[Mono-list] Encoding problems

Francisco Figueiredo Jr. fxjrlists@yahoo.com.br
Tue, 11 Jan 2005 15:50:53 -0200


Jonathan Pryor wrote:
> On Mon, 2005-01-10 at 22:31 -0200, Francisco Figueiredo Jr. wrote:
> 
>>I received a report about problems with encoding on mono.
> 
> 
> It probably isn't Mono, but I'm willing to be proven wrong. :-)
> 

:)

>>From the outset, I'm guessing that this is a codepage/charset issue.  US
> English and Spanish use different codepages, and characters within one
> codepage may map to a different character in another codepage.  In
> particular, only ASCII is consistent between them; everything above
> codepoint 127 will differ, and this is where "funky" characters like n-
> tilde and a-acute are placed.
> 

> The only way to preserve sanity is to ensure that (1) you only use
> characters that are in both codepages (read: stick with ASCII), or 
> (2) use a codepage that represents the union of all required codepages.
> That's Unicode, typically UTF-8.
> 

Ok.

> 
>>The following text isn't being returned correctly from database:
>>
>>Magriñá
>>
>>The chars n-tilde and a-acute is appearing as strange chars.
>>
>>On mono 1.0.4 on linux if you change LANG to en_US the text reads
>>correctly, with es_ES not.
> 
> 
> Is it LANG=en_US or LANG=en_US.UTF-8?  The text after the '.' specifies
> the codepage to use.  If the codepage isn't explicitly specified, then
> the default is used (latin1 for english, latin2 for spanish, IIRC).
> This is likely where you're experiencing problems.
> 

Hmmmm, I admit that I forget to set the code page. I just tested with 
en_US. I will try with en_US.UTF-8 and es_ES.UTF-8.


> 
>>I tested here with svn version and with both en_US and es_ES it works.
>>Only if I export LANG= it returns wrong chars. What is the default
>>encoding when I don't set LANG?
> 
> 
> You say that you tested "here", which potentially implies that it's a
> different machine than the one experiencing the problem.  Is this
> correct?

Yeap. It is different. Also the user reported that nothing works on windows.

> 
> Regardless, the default LANG value varies between distros; in FC2 it's
> set in /etc/sysconfig/i18n (read by /etc/profile.d/lang.sh, read
> by /etc/profile, read by bash).  I'm sure where it's set will also vary.
> 

I'm using Gentoo. I will try to find where it is set.
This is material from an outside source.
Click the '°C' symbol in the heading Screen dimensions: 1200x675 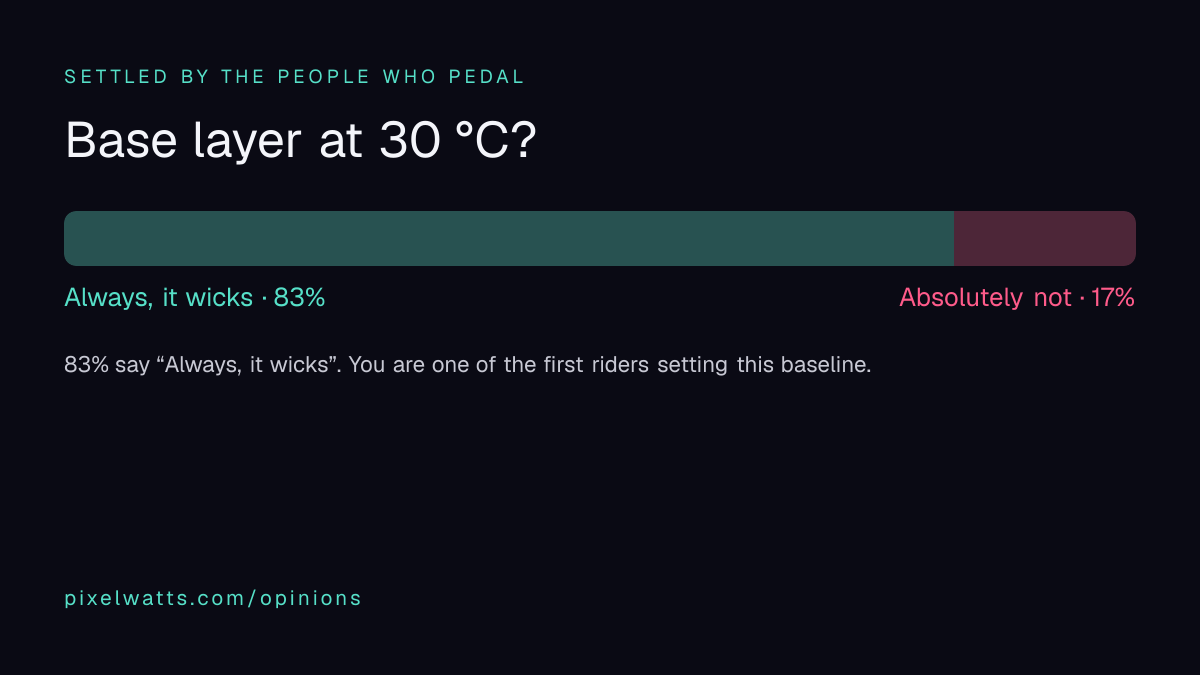point(475,141)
> Furthermore, the only distro I'm aware of that defaults to using UTF-8
> throughout is Red Hat and associated distros such as Fedora Core.  This
> may have changed (I hope so; it's been 3 years since I heard anything
> about this), but until all distros migrate to UTF-8 there will be
> behavioral differences in *any* locale-aware program.  (Just look at the
> locale-related problems in Gnome and the use of G_BROKEN_FILENAMES...)
> 

Ok, thx for info! :)

> 
>>Do you know if there is any problem with 1.0.4 or 1.0.5 and if so if
>>there is any fix?
> 
> 
> The fix is to *always* specify your codepage and consistently use it.
> This may (will) require configuring your database so that it ua ses the
> correct codepage to store strings (as Aleksandar Dezelin mentioned, SQL
> Server requires the nchar data type for Unicode strings).
> 
> Mono isn't a mind reader, and can't tell what codepage a given string is
> in.  It's up to you to ensure codepages are correct and consistent.
> 

Ok, I will do some more tests to check what can be happening. I think 
that the problem is what you said about the encoding of the system.

Thanks for your info.

Regards,

Francisco Figueiredo Jr.